I love the way George IV is included in many of these watercolours, just to reinforce the impression that the place really was his…you can see him ascending the stairs with a lady upon his arm…the question of the moment being, of course, which lady? We can be certain  it was certainly not his estranged wife, Caroline of Brunswick, whose part Jane Austen took. As she wrote in a letter to her friend, Martha Lloyd,  which was dated 16th February, 1813:

Poor woman, I shall support her as long as I can, because she is a Woman and because I hate her Husband

The gallery is a central corridor, similar to the gallery on the ground floor. Doors lead from it to the different main bedrooms in the Pavilion,with the exception of the King’s Apartments, with which we will deal in our next post ;)

The gallery is lit by skylights, again painted in the oriental fashion by artists employed by Frederick Crace, the famed Regency designer. The bamboo pattern on the walls is created by pasting strips of printed paper onto the painted blue background, to give the effect of begin in a bamboo walled room set in the sky.  This airy  space was used not only for access to the bedrooms, but also as a place where breakfast was taken by the guests staying in the Pavilion. Madame de Boigne ,the daughter of the French ambassador wrote, while staying at the Pavillion in the 1820s that she was

much astonished when I came out of my room to find the table upon the staircase landing. But what a landing and what a staircase! The carpets, the tables, the chairs, the porcelain, the china as exquisite as luxury and good taste could find.

Dataset items:
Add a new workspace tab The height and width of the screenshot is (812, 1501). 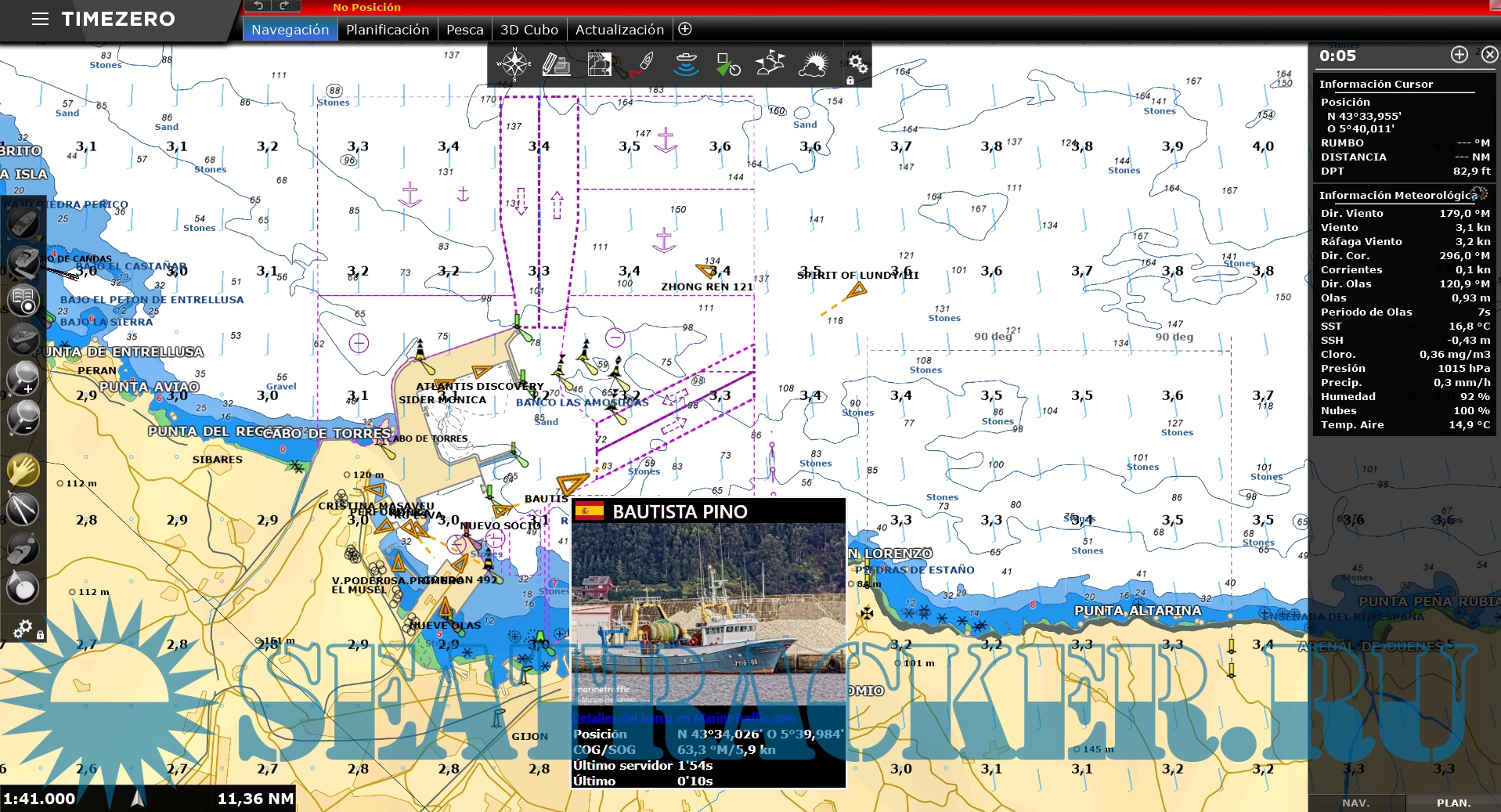[685, 29]
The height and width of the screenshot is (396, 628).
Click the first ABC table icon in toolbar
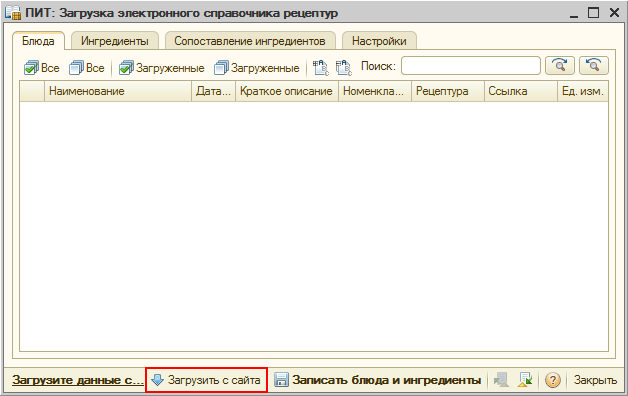[x=320, y=68]
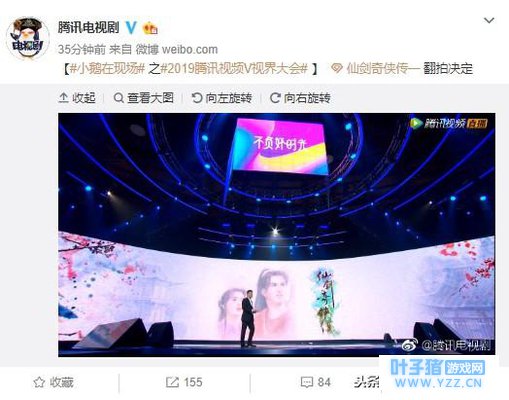Image resolution: width=509 pixels, height=400 pixels.
Task: Click the 35分钟前 timestamp
Action: tap(82, 50)
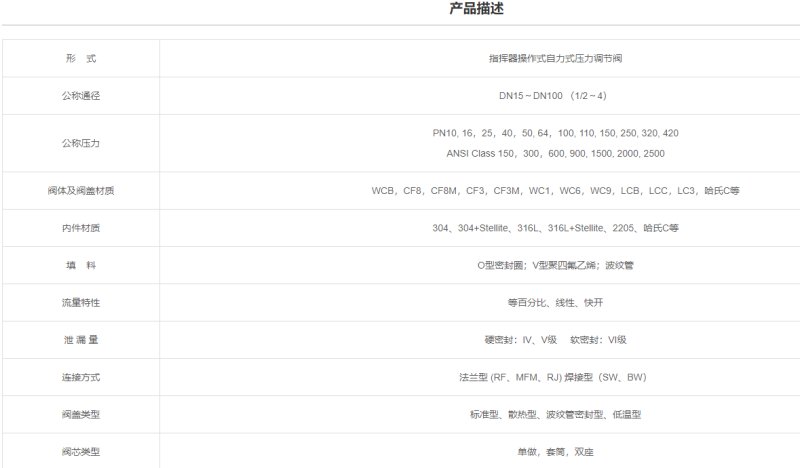The height and width of the screenshot is (468, 800).
Task: Click the 产品描述 heading
Action: click(476, 10)
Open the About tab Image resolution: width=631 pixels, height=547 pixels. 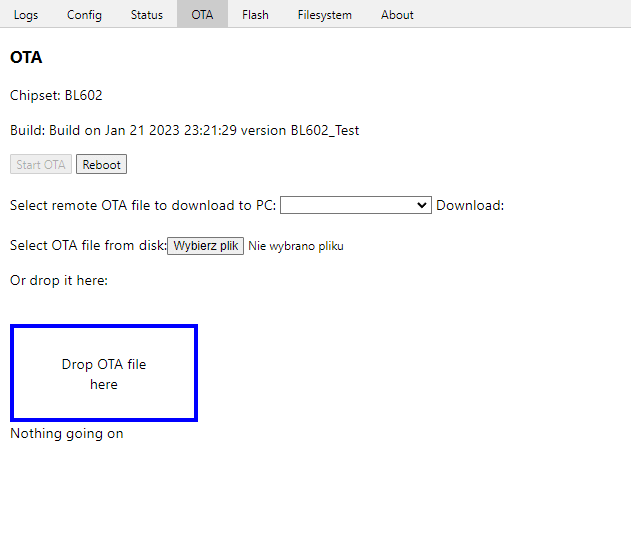coord(397,14)
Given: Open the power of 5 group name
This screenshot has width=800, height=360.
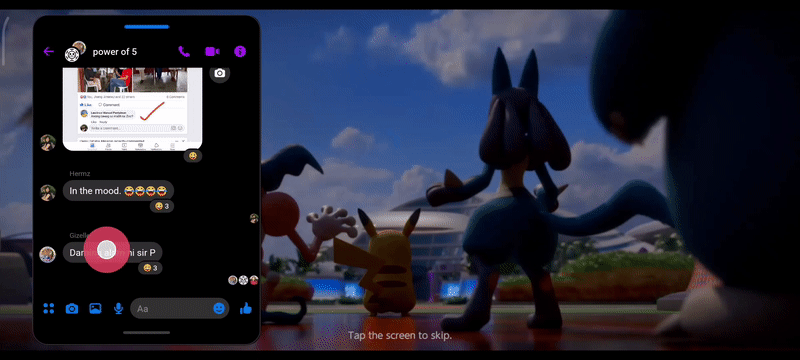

- [Problems to solve]:
1 - Please print the Pavilion passage from "The gallery is lit" to "taste could find.".
2 - Proceed with the Pavilion passage, continuing on from its final sentence.

- [Exercise responses]:
1 -
The gallery is lit by skylights, again painted in the oriental fashion by artists employed by Frederick Crace, the famed Regency designer. The bamboo pattern on the walls is created by pasting strips of printed paper onto the painted blue background, to give the effect of begin in a bamboo walled room set in the sky.  This airy  space was used not only for access to the bedrooms, but also as a place where breakfast was taken by the guests staying in the Pavilion. Madame de Boigne ,the daughter of the French ambassador wrote, while staying at the Pavillion in the 1820s that she was

much astonished when I came out of my room to find the table upon the staircase landing. But what a landing and what a staircase! The carpets, the tables, the chairs, the porcelain, the china as exquisite as luxury and good taste could find.

2 -
Books, newspapers and excellent fires were also provided. I think it must have been quite a delightful space  in which to breakfast. I have to point out to you one of my favourite aspects of the chamber floor : the recreated Brussels weave carpet, which covers the Gallery floor and is also in some of the bedrooms.

It has the most delightful floral pattern, and looks startlingly modern.  The original would most probably have been made in Axminster in Devon, by Thomas Whitty who began making his famed Axminster method carpets there in 1755. He made the other carpets in the Pavilion and had first come to the Princes of Wales attention when he was commissioned to made carpets for the Prince at Carlton House. For example, he made the carpets that graced the Throne Room, below:

He was also patronised by  George III and Queen Charlotte and also by the Duke of Devonshire at Chatsworth.

I do wonder what time the guests and the King would rise and exit from their bedrooms, however, if we consider they would have spent the previous night eating in the Banqueting Room and after enjoying after dinner entertainment in the Music room…I am convinced it would not be particularly early…

In one of the bed chambers, the last of the costumes in the Dress for Excess Exhibition are displayed. This was in fact the suite of rooms that the Prince Regent occupied until 1821,when he moved into a new suite  of private apartments in the north-west wing of the Pavilion. We will look at them in our next post.

I again apologize for the darkness of the these photographs. But I hope you can see enough detail to satisfy yourselves. The three dresses on show are interesting because they delineate the history of the rise and fall of the waistline on females dresses during the Prince’s life time.

The cream dress on the left dates from the early 1800s, and its waist is elevated, to lie under the line of the bust.

(©Royal Pavilion & Museums, Brighton & Hove)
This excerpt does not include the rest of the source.